** Opening EXCERPTED RECORDS block **

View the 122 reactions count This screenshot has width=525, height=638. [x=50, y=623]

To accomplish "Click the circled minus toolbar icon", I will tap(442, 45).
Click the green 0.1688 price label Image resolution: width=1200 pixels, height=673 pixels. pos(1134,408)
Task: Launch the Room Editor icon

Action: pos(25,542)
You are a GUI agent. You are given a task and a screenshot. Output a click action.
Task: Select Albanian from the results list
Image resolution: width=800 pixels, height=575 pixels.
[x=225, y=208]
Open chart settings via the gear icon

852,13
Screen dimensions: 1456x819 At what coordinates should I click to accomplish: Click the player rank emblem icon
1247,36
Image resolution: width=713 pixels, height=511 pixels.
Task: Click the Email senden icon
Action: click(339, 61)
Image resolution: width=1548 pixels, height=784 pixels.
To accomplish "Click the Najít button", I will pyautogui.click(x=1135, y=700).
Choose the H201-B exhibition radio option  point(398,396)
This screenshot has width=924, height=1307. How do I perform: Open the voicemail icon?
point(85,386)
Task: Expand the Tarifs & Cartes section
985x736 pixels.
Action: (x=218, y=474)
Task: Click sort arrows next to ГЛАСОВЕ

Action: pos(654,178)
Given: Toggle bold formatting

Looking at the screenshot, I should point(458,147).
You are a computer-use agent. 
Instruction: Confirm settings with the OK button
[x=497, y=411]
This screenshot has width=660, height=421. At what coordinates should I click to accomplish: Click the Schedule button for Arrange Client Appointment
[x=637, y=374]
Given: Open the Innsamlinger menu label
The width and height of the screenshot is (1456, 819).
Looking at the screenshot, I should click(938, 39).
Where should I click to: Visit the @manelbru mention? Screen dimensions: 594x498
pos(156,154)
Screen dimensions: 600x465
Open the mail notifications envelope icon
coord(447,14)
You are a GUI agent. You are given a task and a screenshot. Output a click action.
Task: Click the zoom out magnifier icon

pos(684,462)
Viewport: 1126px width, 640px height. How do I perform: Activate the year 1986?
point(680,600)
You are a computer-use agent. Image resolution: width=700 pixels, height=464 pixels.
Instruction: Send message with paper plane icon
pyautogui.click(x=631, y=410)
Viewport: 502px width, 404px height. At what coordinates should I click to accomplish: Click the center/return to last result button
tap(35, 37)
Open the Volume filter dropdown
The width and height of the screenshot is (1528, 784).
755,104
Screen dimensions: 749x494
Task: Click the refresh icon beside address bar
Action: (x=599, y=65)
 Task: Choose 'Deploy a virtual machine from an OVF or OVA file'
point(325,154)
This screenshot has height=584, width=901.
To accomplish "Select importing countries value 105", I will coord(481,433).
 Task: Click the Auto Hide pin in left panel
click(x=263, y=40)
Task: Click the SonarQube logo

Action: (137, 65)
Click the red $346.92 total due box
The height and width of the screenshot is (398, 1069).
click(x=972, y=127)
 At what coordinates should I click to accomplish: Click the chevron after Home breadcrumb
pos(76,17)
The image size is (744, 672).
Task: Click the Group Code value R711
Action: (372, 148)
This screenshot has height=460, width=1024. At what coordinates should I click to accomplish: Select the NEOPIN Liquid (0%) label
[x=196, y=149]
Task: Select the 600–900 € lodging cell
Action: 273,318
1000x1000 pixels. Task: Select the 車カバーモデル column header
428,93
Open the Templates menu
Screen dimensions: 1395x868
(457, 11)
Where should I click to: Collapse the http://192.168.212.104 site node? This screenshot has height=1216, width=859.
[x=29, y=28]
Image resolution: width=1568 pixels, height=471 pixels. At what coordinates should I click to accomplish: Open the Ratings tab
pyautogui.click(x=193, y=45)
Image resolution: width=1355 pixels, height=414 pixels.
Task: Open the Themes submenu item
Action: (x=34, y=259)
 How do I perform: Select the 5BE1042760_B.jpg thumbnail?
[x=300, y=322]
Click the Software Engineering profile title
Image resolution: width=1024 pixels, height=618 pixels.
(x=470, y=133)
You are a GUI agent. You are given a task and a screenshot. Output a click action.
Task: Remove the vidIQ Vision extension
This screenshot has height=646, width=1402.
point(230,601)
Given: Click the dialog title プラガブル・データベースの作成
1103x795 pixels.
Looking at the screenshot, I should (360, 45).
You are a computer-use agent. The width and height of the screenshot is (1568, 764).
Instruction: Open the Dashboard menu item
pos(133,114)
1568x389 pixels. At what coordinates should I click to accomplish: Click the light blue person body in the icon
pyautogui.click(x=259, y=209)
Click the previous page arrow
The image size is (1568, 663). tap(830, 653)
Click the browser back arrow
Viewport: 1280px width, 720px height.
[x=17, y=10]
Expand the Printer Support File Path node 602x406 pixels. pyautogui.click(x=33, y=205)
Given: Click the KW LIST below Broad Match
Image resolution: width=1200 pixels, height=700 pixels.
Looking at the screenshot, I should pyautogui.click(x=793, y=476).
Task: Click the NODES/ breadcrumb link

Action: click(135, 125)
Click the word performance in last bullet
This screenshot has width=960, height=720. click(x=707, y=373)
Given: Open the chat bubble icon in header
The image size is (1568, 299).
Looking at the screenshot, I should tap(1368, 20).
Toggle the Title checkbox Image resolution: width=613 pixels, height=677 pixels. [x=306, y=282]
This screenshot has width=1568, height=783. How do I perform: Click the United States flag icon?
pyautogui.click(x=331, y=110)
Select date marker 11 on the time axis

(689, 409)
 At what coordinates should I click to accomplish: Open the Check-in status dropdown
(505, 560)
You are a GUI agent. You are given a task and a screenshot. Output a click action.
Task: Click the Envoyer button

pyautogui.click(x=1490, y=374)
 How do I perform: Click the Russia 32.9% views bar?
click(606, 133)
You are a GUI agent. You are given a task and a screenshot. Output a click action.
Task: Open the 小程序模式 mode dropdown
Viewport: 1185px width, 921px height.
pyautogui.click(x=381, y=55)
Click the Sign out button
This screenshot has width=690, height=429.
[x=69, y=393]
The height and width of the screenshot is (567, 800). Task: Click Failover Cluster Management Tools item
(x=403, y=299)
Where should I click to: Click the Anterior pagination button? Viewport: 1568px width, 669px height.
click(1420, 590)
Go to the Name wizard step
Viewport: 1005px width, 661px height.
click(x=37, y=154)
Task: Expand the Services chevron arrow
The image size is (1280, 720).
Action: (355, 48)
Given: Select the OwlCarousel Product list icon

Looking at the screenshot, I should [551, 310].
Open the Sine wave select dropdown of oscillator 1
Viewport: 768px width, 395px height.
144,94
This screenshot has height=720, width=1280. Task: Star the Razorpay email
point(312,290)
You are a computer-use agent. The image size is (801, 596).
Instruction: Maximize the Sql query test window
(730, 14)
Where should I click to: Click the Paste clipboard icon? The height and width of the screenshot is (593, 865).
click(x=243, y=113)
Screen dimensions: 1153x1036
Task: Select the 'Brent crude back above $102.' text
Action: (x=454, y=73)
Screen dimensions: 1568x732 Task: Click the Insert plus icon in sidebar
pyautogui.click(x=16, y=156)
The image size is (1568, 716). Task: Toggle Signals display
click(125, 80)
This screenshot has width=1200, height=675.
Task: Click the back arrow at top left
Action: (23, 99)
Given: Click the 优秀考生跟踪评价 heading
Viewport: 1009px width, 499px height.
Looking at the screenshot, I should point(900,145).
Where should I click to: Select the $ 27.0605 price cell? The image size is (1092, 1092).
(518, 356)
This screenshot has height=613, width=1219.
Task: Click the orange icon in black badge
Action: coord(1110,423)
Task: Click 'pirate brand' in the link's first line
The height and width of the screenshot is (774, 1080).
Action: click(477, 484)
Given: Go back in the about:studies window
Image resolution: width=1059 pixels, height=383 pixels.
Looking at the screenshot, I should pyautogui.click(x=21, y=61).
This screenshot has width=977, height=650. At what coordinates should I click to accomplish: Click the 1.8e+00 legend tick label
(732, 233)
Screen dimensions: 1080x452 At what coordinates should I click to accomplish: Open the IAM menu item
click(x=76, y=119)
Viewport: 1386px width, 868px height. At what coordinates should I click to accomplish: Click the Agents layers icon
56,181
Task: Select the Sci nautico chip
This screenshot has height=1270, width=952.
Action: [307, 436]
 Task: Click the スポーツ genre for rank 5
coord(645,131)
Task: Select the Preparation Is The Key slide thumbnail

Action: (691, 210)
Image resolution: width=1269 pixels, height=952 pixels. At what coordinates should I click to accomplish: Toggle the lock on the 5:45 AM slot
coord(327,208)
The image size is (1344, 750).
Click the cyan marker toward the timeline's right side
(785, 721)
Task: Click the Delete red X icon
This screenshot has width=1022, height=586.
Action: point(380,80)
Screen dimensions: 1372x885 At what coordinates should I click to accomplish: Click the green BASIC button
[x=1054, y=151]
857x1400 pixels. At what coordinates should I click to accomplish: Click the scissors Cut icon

** Closing EXCERPTED RECORDS block **

**WHAT THIS TASK INVOLVES**. Every line above from the line with "Viewport: 1185px width, 921px height." to the line with "You are a computer-use agent. The image", inclusive, must be returned exactly; no other line belongs in the reply.

**YOUR RESPONSE**.
Viewport: 1185px width, 921px height.
pyautogui.click(x=381, y=55)
Click the Sign out button
This screenshot has width=690, height=429.
[x=69, y=393]
The height and width of the screenshot is (567, 800). Task: Click Failover Cluster Management Tools item
(x=403, y=299)
Where should I click to: Click the Anterior pagination button? Viewport: 1568px width, 669px height.
click(1420, 590)
Go to the Name wizard step
Viewport: 1005px width, 661px height.
click(x=37, y=154)
Task: Expand the Services chevron arrow
The image size is (1280, 720).
Action: (355, 48)
Given: Select the OwlCarousel Product list icon

Looking at the screenshot, I should [551, 310].
Open the Sine wave select dropdown of oscillator 1
Viewport: 768px width, 395px height.
144,94
This screenshot has height=720, width=1280. Task: Star the Razorpay email
point(312,290)
You are a computer-use agent. The image size is (801, 596).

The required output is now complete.